FV Lauda
- Full name: Fußballverein 1913 Lauda e. V.
- Founded: 1913
- Ground: Tauberstadion
- Capacity: 5,000
- League: Verbandsliga Baden (VI)
- 2015–16: 5th
| Home colours | Away colours |

= FV Lauda =

German football club

FV Lauda is a German association football club from the city of Lauda-Königshofen, Baden-Württemberg, established on 28 March 1913. It briefly became part of Turnverein Lauda in 1920 before becoming independent again on 5 June 1923.

==History==
Throughout the late 1970s and into the 1980s, FV fielded strong sides in the Verbandsliga Baden (V) and managed to break through to play as part of the Oberliga Baden-Württemberg (IV) on three separate occasions in 1981, 1985, and 1997.

Following their 1980 Baden Cup win, Lauda made its only appearance in play for the DFB Pokal (German Cup), where they were put out in the opening round by VfB Oldenburg (1:2).

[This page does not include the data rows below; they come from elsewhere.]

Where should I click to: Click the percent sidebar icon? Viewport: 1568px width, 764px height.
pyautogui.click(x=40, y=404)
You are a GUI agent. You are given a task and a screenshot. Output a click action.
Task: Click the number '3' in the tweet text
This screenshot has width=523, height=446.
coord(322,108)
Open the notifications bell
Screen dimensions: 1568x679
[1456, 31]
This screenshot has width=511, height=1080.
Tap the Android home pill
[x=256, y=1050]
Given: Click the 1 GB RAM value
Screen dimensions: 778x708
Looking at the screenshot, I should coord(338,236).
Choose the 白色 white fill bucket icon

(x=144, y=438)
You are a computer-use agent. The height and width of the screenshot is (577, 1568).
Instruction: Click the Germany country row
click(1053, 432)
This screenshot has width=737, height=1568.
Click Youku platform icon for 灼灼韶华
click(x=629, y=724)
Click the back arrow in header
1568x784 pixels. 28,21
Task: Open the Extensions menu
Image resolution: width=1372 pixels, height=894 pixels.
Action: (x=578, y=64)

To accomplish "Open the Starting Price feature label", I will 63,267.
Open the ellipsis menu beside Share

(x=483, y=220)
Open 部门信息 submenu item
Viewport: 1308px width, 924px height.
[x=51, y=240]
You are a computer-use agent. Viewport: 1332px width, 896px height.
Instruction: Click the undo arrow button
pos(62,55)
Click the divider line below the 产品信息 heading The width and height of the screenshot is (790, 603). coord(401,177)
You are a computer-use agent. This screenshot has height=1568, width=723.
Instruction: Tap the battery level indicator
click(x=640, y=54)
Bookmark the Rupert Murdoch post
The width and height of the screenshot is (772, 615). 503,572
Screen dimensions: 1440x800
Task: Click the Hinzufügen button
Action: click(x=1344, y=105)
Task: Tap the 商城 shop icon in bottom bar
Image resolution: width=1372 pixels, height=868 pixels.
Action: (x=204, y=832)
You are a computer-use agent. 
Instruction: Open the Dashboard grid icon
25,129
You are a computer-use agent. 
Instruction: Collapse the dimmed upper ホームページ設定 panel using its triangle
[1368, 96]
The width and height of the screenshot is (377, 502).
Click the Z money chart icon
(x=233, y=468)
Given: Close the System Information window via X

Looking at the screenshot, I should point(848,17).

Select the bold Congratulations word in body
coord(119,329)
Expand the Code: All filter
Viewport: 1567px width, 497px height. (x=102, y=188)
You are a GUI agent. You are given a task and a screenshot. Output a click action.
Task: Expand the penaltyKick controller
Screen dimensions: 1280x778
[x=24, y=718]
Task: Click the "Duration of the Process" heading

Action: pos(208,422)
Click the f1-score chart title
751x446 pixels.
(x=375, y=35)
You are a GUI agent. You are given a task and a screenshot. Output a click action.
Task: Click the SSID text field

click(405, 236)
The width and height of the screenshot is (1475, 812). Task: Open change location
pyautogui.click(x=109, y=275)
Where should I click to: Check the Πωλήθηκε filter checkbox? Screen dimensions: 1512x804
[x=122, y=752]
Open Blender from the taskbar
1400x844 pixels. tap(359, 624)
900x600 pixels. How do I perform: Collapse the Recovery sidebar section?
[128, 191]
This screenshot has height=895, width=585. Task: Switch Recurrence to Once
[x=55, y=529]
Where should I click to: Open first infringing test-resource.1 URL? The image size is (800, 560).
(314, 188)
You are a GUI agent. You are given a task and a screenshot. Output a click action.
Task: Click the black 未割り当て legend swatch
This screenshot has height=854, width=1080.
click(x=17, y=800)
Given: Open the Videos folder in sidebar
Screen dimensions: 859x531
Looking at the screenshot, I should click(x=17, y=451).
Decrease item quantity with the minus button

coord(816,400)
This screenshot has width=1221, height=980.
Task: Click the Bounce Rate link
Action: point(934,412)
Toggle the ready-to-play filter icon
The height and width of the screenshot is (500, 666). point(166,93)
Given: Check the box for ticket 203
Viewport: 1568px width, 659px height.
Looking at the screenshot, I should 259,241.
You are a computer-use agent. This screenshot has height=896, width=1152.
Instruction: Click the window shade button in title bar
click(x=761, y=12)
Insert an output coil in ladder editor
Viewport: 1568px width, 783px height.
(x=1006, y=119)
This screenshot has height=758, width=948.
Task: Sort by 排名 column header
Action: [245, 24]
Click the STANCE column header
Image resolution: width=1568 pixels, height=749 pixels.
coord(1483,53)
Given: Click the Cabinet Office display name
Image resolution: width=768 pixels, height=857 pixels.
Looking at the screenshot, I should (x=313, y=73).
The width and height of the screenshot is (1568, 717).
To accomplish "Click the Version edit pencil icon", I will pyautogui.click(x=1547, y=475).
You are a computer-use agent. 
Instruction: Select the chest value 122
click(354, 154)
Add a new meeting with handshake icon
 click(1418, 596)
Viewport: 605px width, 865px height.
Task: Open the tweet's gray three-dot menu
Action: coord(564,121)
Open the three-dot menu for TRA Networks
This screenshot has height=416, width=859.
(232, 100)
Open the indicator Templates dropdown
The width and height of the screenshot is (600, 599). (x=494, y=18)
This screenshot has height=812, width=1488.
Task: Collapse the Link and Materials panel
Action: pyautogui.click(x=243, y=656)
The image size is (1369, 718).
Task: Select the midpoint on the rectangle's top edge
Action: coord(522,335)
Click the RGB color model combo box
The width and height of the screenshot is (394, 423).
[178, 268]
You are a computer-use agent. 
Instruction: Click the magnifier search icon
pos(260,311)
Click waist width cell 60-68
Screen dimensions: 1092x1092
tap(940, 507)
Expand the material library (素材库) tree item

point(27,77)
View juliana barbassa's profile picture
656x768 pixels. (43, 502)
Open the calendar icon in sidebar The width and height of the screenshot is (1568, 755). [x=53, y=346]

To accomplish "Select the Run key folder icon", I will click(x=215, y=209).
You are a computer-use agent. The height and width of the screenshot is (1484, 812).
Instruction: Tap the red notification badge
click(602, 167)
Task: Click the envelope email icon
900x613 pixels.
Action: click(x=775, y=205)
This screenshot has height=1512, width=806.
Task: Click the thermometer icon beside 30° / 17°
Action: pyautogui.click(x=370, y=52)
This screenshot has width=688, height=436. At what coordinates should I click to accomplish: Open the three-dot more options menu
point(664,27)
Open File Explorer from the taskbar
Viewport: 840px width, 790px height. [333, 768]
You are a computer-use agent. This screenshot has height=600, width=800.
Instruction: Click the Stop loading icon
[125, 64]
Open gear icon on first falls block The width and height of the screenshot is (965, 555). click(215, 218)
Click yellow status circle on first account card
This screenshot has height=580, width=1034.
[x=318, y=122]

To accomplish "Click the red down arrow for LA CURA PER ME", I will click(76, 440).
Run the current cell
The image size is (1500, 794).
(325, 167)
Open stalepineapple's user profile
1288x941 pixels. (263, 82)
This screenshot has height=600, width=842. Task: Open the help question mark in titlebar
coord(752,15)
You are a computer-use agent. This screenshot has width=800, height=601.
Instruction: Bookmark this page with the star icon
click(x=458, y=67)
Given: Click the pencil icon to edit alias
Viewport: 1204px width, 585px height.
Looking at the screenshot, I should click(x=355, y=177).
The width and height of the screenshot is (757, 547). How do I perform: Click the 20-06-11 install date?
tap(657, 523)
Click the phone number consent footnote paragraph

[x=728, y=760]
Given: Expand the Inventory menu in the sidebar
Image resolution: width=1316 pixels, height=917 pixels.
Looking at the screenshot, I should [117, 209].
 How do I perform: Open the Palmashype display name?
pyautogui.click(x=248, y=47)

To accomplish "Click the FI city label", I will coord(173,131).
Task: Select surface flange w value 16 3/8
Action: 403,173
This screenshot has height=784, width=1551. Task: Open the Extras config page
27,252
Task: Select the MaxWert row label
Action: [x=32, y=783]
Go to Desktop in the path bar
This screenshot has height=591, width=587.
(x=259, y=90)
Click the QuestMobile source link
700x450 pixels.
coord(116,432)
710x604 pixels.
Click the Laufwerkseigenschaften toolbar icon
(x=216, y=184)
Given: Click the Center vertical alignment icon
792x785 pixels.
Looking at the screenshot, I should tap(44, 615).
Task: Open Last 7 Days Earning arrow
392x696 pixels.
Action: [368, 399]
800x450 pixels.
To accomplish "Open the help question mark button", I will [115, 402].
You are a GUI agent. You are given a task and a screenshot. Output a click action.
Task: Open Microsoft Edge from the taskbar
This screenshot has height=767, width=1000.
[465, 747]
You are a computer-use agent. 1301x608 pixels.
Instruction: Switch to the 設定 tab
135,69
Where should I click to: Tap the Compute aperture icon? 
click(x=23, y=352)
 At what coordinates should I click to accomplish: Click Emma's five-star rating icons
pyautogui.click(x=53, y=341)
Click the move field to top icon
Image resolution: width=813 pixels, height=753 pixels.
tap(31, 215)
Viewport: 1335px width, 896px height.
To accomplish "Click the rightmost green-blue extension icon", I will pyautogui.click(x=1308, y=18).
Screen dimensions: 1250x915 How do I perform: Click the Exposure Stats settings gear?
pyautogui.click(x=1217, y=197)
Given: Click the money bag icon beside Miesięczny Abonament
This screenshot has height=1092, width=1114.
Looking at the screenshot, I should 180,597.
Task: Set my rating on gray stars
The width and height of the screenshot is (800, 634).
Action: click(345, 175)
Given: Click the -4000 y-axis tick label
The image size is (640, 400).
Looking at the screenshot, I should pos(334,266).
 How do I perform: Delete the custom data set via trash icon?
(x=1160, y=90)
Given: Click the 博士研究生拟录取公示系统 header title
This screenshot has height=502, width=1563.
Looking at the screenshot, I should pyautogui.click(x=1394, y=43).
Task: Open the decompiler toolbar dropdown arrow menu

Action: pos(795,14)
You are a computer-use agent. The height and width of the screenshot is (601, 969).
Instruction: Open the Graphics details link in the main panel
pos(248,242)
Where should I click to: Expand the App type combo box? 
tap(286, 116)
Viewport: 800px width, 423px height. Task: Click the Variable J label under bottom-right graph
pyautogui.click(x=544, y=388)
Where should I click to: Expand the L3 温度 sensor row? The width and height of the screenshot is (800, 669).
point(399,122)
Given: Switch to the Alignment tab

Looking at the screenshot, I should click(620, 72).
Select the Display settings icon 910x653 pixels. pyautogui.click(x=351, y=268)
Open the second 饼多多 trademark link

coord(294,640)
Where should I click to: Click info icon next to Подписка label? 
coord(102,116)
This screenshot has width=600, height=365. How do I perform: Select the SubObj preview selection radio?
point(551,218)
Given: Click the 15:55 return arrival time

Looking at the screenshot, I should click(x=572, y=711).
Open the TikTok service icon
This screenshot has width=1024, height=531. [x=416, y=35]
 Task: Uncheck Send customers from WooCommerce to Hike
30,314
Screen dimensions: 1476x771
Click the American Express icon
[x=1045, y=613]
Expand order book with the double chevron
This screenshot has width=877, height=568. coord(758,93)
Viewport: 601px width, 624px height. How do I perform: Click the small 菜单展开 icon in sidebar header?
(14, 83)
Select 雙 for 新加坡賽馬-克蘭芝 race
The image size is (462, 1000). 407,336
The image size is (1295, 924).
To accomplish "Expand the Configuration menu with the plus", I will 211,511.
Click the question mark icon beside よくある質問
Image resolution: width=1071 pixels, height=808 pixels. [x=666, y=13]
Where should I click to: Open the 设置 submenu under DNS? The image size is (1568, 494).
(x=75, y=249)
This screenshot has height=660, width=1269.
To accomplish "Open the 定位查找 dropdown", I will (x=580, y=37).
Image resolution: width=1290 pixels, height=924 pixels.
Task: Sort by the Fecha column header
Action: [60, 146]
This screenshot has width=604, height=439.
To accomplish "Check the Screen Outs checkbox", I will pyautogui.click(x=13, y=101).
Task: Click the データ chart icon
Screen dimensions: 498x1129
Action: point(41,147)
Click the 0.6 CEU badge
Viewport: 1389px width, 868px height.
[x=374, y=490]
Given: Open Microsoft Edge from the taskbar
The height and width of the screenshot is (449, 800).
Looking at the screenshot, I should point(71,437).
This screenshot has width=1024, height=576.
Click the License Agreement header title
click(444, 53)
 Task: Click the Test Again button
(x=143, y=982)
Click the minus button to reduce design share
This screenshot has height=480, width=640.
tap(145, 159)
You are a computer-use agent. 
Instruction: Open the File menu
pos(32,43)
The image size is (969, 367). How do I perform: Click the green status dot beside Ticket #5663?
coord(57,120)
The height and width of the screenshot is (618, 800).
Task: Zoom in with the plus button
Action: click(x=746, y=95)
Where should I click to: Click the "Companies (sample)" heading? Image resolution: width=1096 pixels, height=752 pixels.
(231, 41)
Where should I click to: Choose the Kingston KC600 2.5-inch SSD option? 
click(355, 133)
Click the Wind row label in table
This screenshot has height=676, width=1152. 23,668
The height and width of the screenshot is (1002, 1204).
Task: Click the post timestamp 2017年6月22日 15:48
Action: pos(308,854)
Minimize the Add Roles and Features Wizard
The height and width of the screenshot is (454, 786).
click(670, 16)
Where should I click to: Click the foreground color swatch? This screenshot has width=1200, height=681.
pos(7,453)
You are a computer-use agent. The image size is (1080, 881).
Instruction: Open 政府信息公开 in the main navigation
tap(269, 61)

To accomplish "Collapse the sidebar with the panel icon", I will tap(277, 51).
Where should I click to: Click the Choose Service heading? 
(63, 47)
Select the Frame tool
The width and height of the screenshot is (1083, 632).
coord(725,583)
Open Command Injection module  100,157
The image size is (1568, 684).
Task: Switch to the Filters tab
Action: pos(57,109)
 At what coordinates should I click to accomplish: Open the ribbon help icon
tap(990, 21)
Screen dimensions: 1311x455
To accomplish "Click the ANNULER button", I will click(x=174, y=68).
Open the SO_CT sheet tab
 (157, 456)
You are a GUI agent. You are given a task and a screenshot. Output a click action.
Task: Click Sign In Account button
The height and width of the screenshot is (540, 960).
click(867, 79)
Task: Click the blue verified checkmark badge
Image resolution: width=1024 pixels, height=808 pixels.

The team's longest turn in Oberliga play was from 1997 to 2006, which included a second-place finish in 2000. The club struggled on being relegated to the Verbandsliga in 2006, earning only lower table finishes there, and was sent down to the Landesliga Odenwald (VII) after a 15th-place result in 2011. A championship at this level in 2015, when the club remained undefeated all season and won 28 of its 30-season games, took the club back up to the Verbandsliga.

==Honours==
The club's honours:

===League===
- Verbandsliga Baden
  - Champions: 1981, 1985, 1997
- Landesliga Odenwald
  - Champions: 2015

===Cup===
- North Baden Cup
  - Winners: 1980
  - Runners-up: 1997, 2000

==Recent seasons==
The recent season-by-season performance of the club:

| Season | Division | Tier | Position |
| 1999–2000 | Oberliga Baden-Württemberg | IV | 2nd |
| 2000–01 | Oberliga Baden-Württemberg | 5th |
| 2001–02 | Oberliga Baden-Württemberg | 10th |
| 2002–03 | Oberliga Baden-Württemberg | 6th |
| 2003–04 | Oberliga Baden-Württemberg | 13th |
| 2004–05 | Oberliga Baden-Württemberg | 13th |
| 2005–06 | Oberliga Baden-Württemberg | 17th ↓ |
| 2006–07 | Verbandsliga Baden | V | 8th |
| 2007–08 | Verbandsliga Baden | 14th |
| 2008–09 | Verbandsliga Baden | VI | 8th |
| 2009–10 | Verbandsliga Baden | 12th |
| 2010–11 | Verbandsliga Baden | 15th ↓ |
| 2011–12 | Landesliga Odenwald | VII | 10th |
| 2012–13 | Landesliga Odenwald | 3rd |
| 2013–14 | Landesliga Odenwald | 2nd |
| 2014–15 | Landesliga Odenwald | 1st ↑ |
| 2015–16 | Verbandsliga Baden | VI | 5th |
| 2016–17 | Verbandsliga Baden |  |

- With the introduction of the Regionalligas in 1994 and the 3. Liga in 2008 as the new third tier, below the 2. Bundesliga, all leagues below dropped one tier.